• _Task input_:

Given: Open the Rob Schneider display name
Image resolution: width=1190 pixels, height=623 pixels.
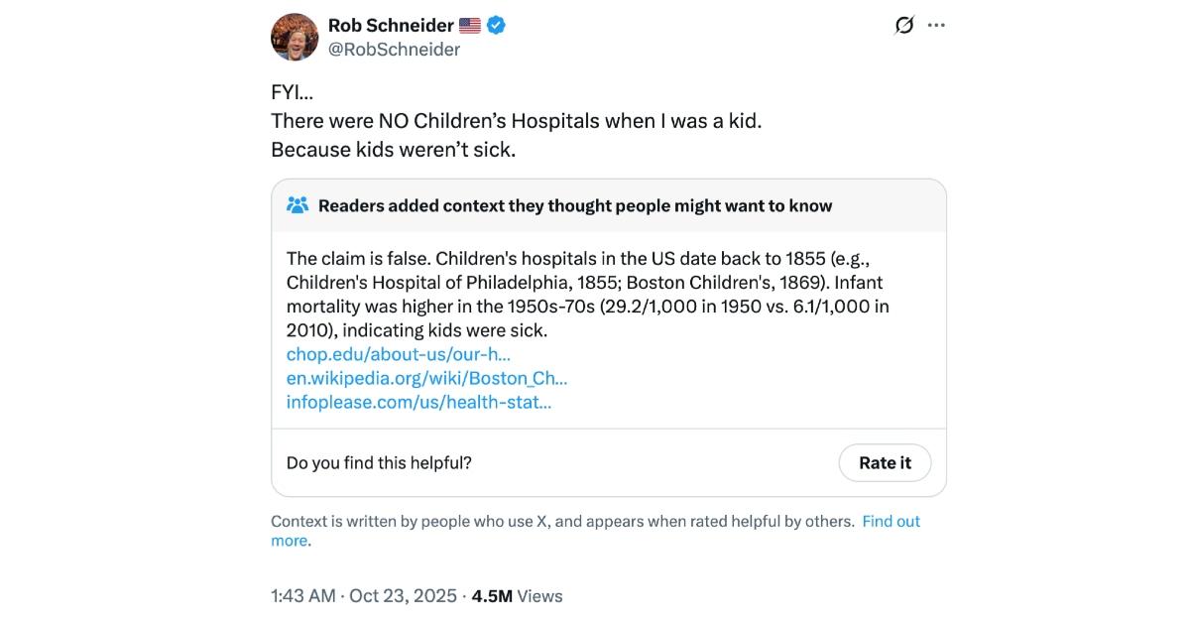Looking at the screenshot, I should tap(390, 26).
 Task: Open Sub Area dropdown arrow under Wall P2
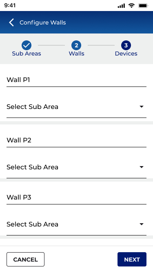tap(142, 167)
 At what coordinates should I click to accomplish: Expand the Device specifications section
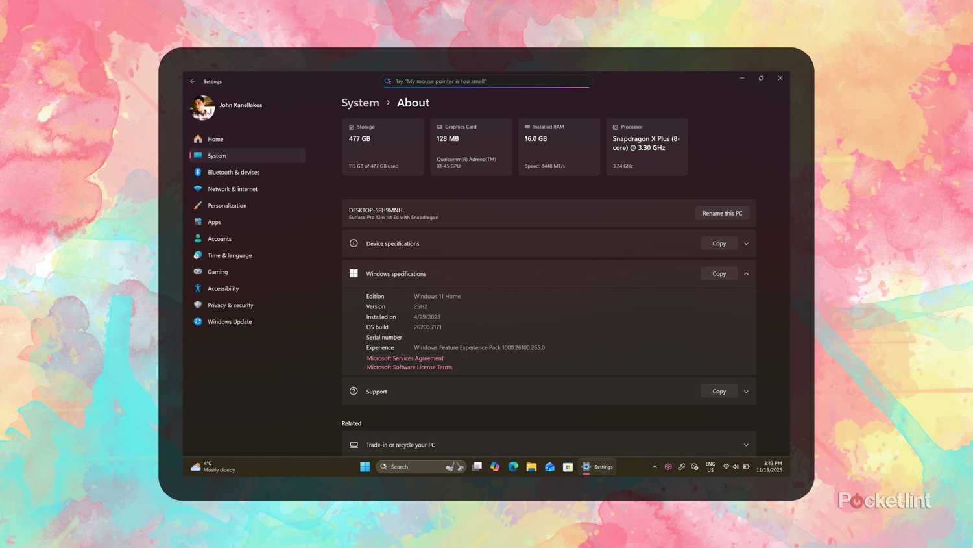[x=746, y=243]
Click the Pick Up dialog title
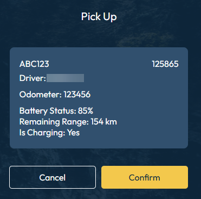 (x=99, y=17)
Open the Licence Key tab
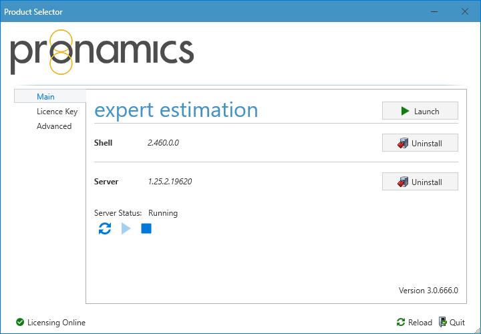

• _Aim of the exercise_: Once the pictures are dropped, repeat the data above exactly.

• _Answer box_:
Given: Open the Rob Schneider display name
Image resolution: width=1190 pixels, height=623 pixels.
Looking at the screenshot, I should tap(390, 26).
 Task: Open Sub Area dropdown arrow under Wall P2
tap(142, 167)
 At what coordinates should I click to accomplish: Expand the Device specifications section
[x=746, y=243]
Click the Pick Up dialog title
 (x=99, y=17)
Open the Licence Key tab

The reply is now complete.